The query [morph=(("adj" | "subst" !"prop") "fem")] would match all word nodes having "adj" "fem" or "subst" "fem" but not "prop" in their feature set (e.g., features="subst appell fem sg"). The available operators are, as can be seen from the example, boolean AND (juxtaposition), OR (|), and NOT (!), where parentheses are used for grouping.

Value negation

In attribute-value expressions, you can use negated values (which should not be confused with existential negation, see below).

A negated attribute-value expression has the form attribute!="value", which matches all nodes whose attribute value does not match the regular expression "value". In the abbreviated syntax for terminals, this negation has the form !"value", which is equaivalent to [word!="value"]. Similarly, a negated tree node label can simply be written as, e.g., !NP, which would match all tree nodes whose label is different from NP.

Node relations

The following operators are mostly equivalent to the corresponding operators in TIGERSearch.

INFORMATION SUPPLIED:
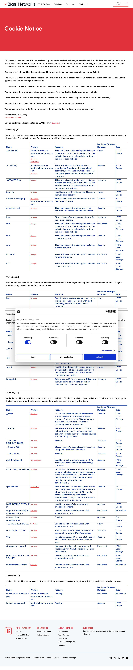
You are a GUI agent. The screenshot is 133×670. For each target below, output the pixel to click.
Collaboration (21, 641)
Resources (62, 641)
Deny (33, 357)
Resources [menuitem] (70, 4)
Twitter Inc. (35, 162)
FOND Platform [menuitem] (44, 4)
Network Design (43, 637)
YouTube (34, 440)
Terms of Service (52, 661)
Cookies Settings (69, 661)
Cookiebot (57, 123)
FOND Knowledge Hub (67, 645)
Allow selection (66, 357)
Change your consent (15, 117)
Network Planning (44, 633)
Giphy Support (37, 460)
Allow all (99, 357)
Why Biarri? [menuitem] (83, 4)
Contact (61, 649)
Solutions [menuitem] (58, 4)
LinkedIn (34, 192)
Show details (106, 350)
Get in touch (122, 4)
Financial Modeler (23, 637)
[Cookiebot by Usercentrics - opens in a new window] (106, 311)
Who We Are (63, 633)
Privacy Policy (38, 661)
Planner (18, 633)
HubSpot (34, 159)
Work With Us (63, 637)
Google (33, 180)
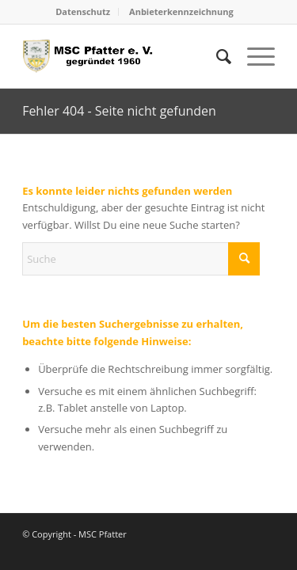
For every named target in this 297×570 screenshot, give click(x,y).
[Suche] (215, 56)
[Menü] (253, 56)
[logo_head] (123, 56)
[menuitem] (83, 12)
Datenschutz (82, 11)
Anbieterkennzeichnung (181, 11)
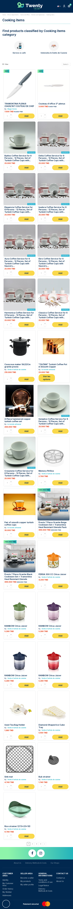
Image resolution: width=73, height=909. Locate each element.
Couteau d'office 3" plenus (52, 103)
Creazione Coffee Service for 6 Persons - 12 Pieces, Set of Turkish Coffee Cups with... (18, 473)
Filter (5, 64)
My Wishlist (7, 892)
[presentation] (5, 47)
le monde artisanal (48, 369)
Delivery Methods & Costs (35, 863)
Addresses (6, 895)
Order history (7, 889)
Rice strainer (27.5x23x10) (17, 826)
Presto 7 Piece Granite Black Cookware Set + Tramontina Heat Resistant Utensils (18, 576)
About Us (17, 863)
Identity (5, 880)
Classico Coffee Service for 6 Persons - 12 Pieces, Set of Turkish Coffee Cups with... (53, 315)
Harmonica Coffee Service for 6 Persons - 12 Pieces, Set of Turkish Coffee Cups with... (19, 315)
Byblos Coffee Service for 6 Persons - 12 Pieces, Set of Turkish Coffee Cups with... (18, 158)
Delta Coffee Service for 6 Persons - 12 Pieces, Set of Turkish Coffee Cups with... (52, 158)
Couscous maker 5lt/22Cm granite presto (17, 365)
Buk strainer (45, 776)
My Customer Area (7, 884)
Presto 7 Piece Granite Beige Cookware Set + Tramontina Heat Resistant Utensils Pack (53, 524)
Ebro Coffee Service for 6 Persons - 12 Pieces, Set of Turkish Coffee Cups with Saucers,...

GIVEN EXERCISE A:
The text on query syntax names the boolean operators for feature-set expressions. List each one with its notation.
GIVEN EXERCISE B:
Extend the text on query syntax, starting after its final sentence.

REPLY A:
AND (juxtaposition)
OR (|)
NOT (!)

REPLY B:
Operator Explanation Notes
> direct dominance
>HD labeled direct dominance A label may contain any of the following characters: a-z, A-Z, 0-9, -, $.
>'>P' If other characters are necessary (as in Constraint Grammar-derived dependency analyses, where labels tend to contain the characters ‘<’ and ‘>’), the label can be escaped with single or double quotes. If double quotes are used, the label may not contain double quotes, and accordingly for single quotes.
>* dominance (minimum distance 1)
>{n} dominance with distance n (n>0) The distance n has to be put into curly braces
>{m,n} dominance with distance between m and n (0<m<n) The distance n has to be put into curly braces
>@l leftmost terminal successor (‘left corner’)
>@r rightmost terminal successor (‘right corner’)
!>L negated labeled direct dominance
!> negated unlabeled direct dominance
!>* negated dominance
!>{n} negated dominance, distance n The distance n has to be put into curly braces
!>{m,n} negated dominance, distance m...n (0<m<n) The distance n has to be put into curly braces
!>@l negated left corner
!>@r negated right corner
. immediate precedence (distance 1) In dependency treebanks, the precedence operator relates to the surface token order.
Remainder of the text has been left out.